On another subject, I was glad to hear Lou comment about "real world" casting distances. He's certainly as qualified as anyone to comment on the subject. I have lurked around the Breakaway bulletin board for a couple of years and have read people talking about casting 600+ feet. I have also posed the question several times as to what a realistic casting distance is in a fishing situation. To date, I have not had one person from that board respond. Thanks, Lou for validating what I suspected. Casting a surf weight and a mullet head is going to net you far different results than tournament equipment and conditions. I feel much better about my 50 to 100 yard casts.


----------



## Torpedo (May 21, 2004)

I agree on Abus and Penns. If I had to pick one reel for distance casting to shark it would have to be my Penn 535 GS Mag. Realistic distance 80 to 120 yards + on a good day with a 10" bait, trimmed, 8 Oz aerodynamic weight, 25 lb test on Breakaway 2pc 1 pc into a mild wind. My casting technique needs a lot of work, ask Lou LOL I cant even hit 600' on grass. 594' yes, 600' Oh man talk about regression. I have cast the entire Daiwa line and they are all too fast and uncontrollable. I have magged over a dozen of them for friends and they work great. Durability and Drags--Penn. Distance and precision- Abu. Value and looks Daiwa. Just my 2 cents.

Rudy


----------



## Mustad7731 (May 23, 2004)

*Casting Reels*

Stinger;
You ask about casting distance...Lou is right about the best "REAL Fishing" cast is
about 100 yds....There are a group of high quality reels that will do that...If money
is no problem and you can replace reels every 4-5 years get what you want...If
you need them to last 10+ years Get a Penn....When Lou and I started fishing in the
60's & 70's a $35-$45 Squidder was a BIG Investment, We wanted a reel that would
last until our kids were old enough to allow us to buy another good reel without im-
pacting out families NEEDs...So we bought Penns, Some of them are still being used
today...I wish that everything I bought lasted like these reels: But in America you get
to buy what YOU want....Pay Your $$$$ and take your chances....
Enjoy your reels whatever you buy...And Keep the Line tight....
Mustad7731
Jackie


----------



## DANO (May 23, 2005)

I fish Penns for the Surf,... I have " retired " my Longbeach 60 & 68's,... Retired my 990 & 980 mags !! Now I fish with Penn 113hlw's and 555 gs's ! 209's are also a good surf reel,.. He!!, Penn Reels are made for Saltwater,... They love the abuse and Keep on Fishing !!! Never tried the Diawa's in the Surf, heard they cast Good. The large ABU's are good for the Surf and also Require more Maint. than Penn's,.. they are not as Fond of saltwater as Penn's are,.. I will stand with Penn's for the Surf !! They are Constant !!! Yes,.. there is a big difference between a surfweight and a chunk of Mullet,... opposed to a Free standing single Weight Cast!! My distace casting Reel is a Custom Built ABU with Mags " of course " will never see saltwater !! Fixing to get one of them there Penn 525 mag,.. it too will be a Custom Job !! HE!!, I Love Surf Fishing and the toys that go Along with it,... Hail to All the Brothers of the Longrods !!


----------



## SurfRunner (May 22, 2004)

I have a P-Series Newell 454 I have been fishing since 84' and it still fishes good. Personally, I have not had a problem with it in the sand.

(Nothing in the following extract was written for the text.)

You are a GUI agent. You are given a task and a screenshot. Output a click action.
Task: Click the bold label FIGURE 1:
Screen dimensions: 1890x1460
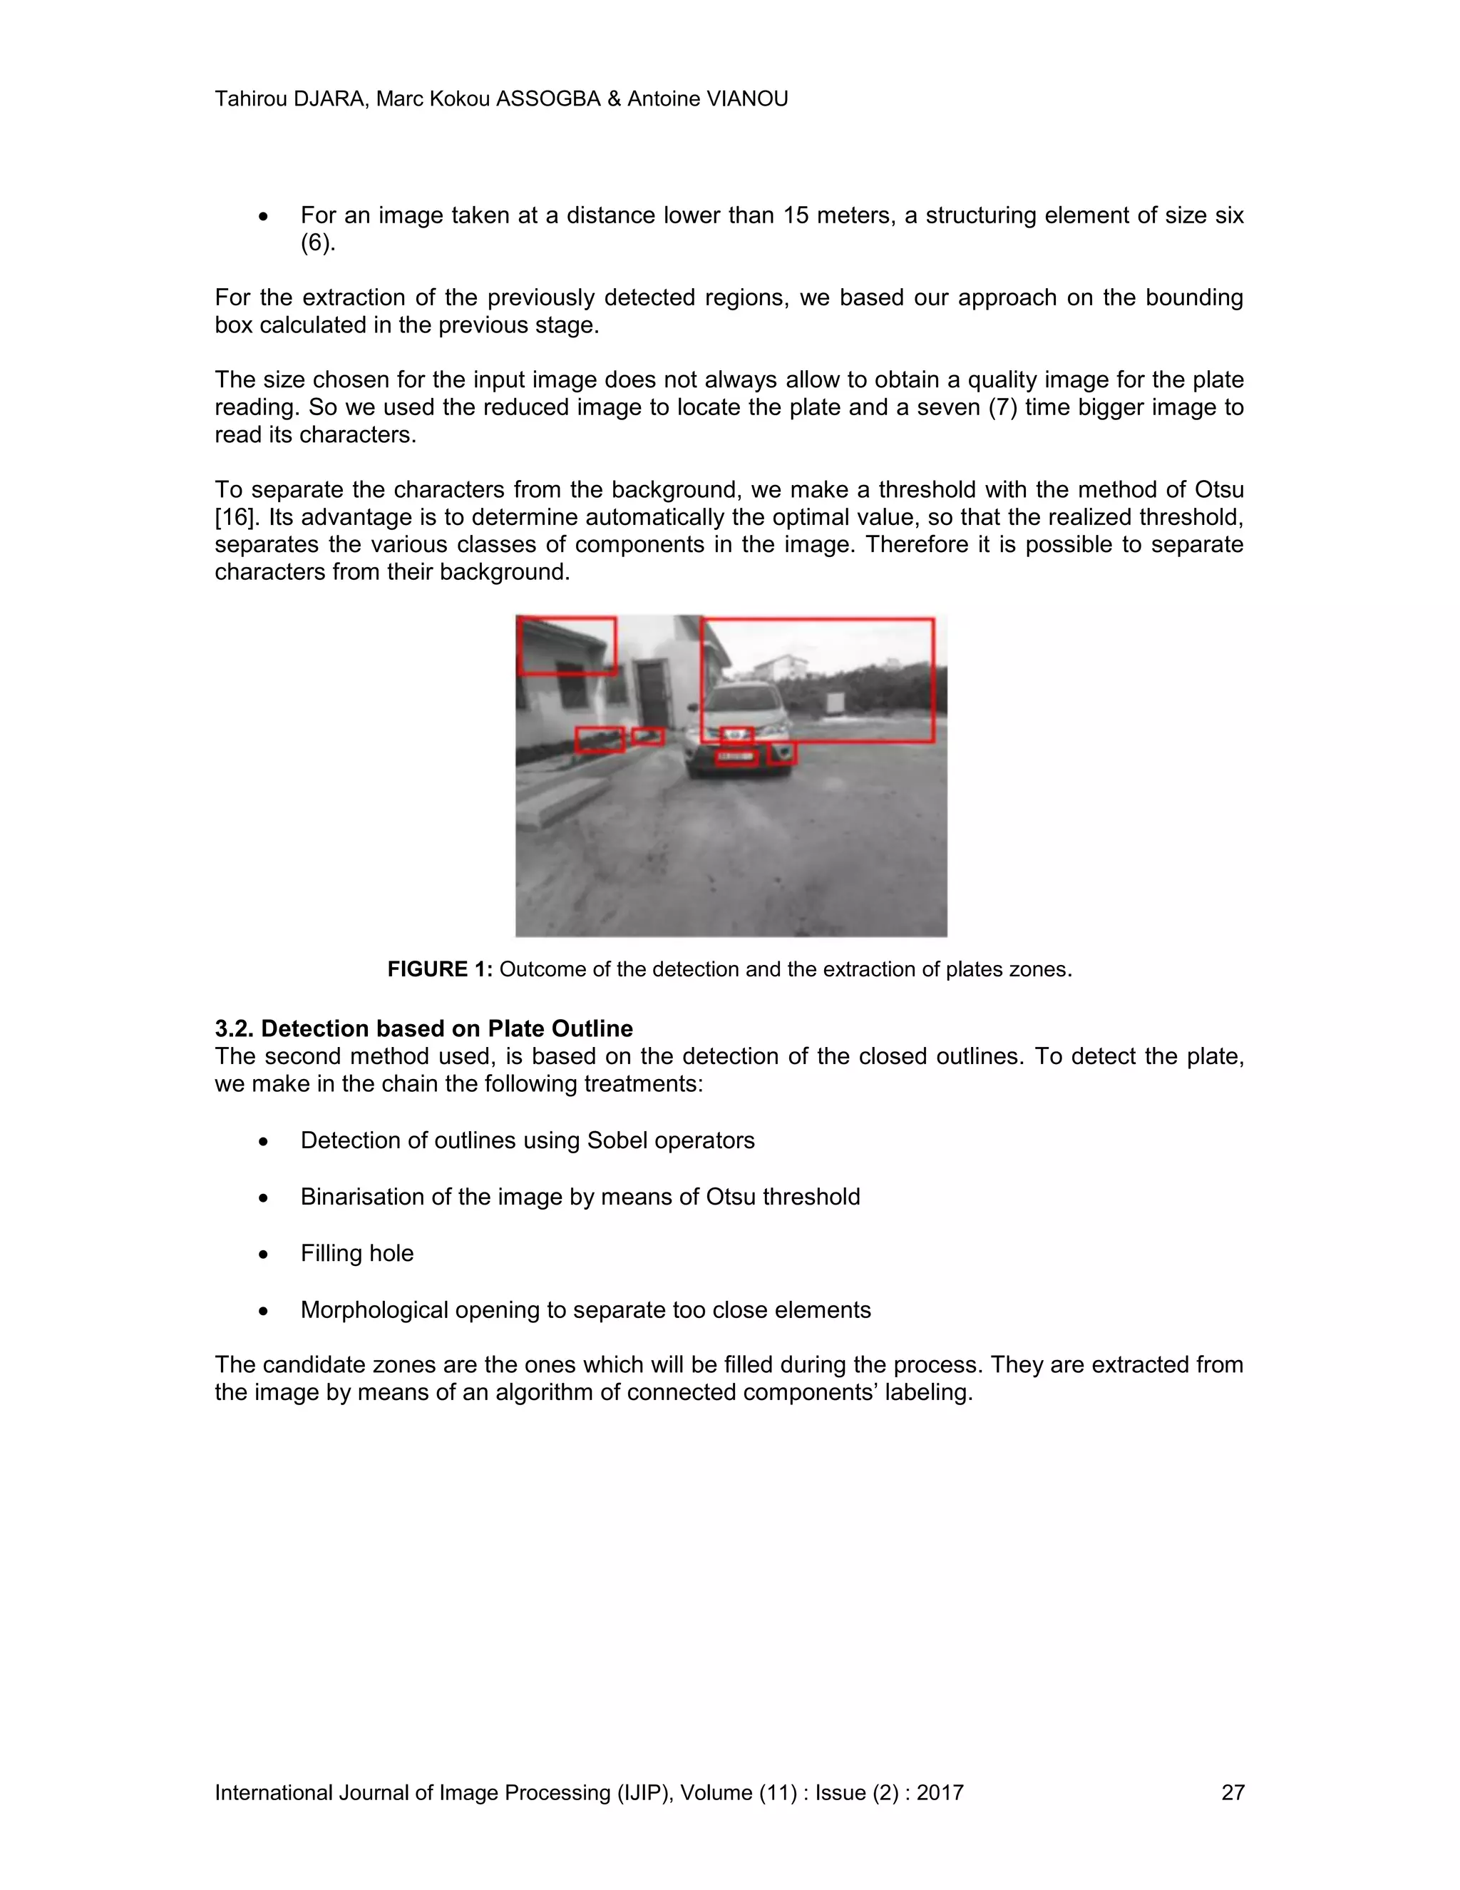(439, 969)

I had a G-Series Newell 454 that got blown up by a big ray.

For smaller fish like reds and sharks to 5 or 6 feet, the Newell will be fine.

I am sure the Penn reels are better though. If anyone on here would know, it would be Lou.


----------



## Lou (May 22, 2004)

*Hey*

SurfRunner, didn't know until recently, "P" series meant aluminum spool. I had heard some guys talk about the aluminum spool newell and did OK. But also heard they had been discontinued. Now for a limited time they (P series) are back. In the past my experience had been, talk by people that had blew up a spool, the graphite just didn't seem to last. I have one to prove it. 
Also there has been a lot of trouble with the clickers. They make stainless steel replacements, I also have that on my newell. The old one fell out.


----------



## SurfRunner (May 22, 2004)

big lou said:


> SurfRunner, didn't know until recently, "P" series meant aluminum spool. I had heard some guys talk about the aluminum spool newell and did OK. But also heard they had been discontinued. Now for a limited time they (P series) are back. In the past my experience had been, talk by people that had blew up a spool, the graphite just didn't seem to last. I have one to prove it.
> Also there has been a lot of trouble with the clickers. They make stainless steel replacements, I also have that on my newell. The old one fell out.


You are correct Lou. I think I bought one of the last P series made at that time. Can you believe I bought that thing brand new for 100.00 at Cut Rate?! I bet it is still worth that much....maybe more to a person into the older ones. I saw one of the Cut Rate guys on the Galveston Pier recently and he told me I might can get 150.00 for it.

I know they had another run on them recently. Redfishr bought 3 of them right off the bat. Now, those aluminum spools (p-series) are good reels. Like I said, I am still fishing mine and it still works like new. Before that run, I had people ask me if I wanted to sell it when I fished the G - piers. I was told it was worth about 350.00 then. Now they made another run of them, it dropped way down in value. I can kick myself in the arse now. lol!

I think the G-Series, which I bought around 87', were good reels but broke under a lot of pressure because the spool was graphite. Mine broke on that ray caught a few years ago. However, that is an exception. It handled everything else the surf offered up until then.

Beachbum used to make the comment about needing to wear safety goggles when you used Newells, since he had seen several of them blow up (Graphite spools I'm sure) on those big fish they catch on the National Seashore.

Very interesting topic!


----------



## Jethro (May 21, 2004)

Anybody try or hear about casting with shimono calcutta 700's? I've got a couple and was thinking about spooling 1 w/ 80lb pp on a 9' or 10' rod and givin it a try. Or would I be better off just buying a new rig. I'm new beach fishin, the 700's where for king fishin.
I'll check back on any feed back.


----------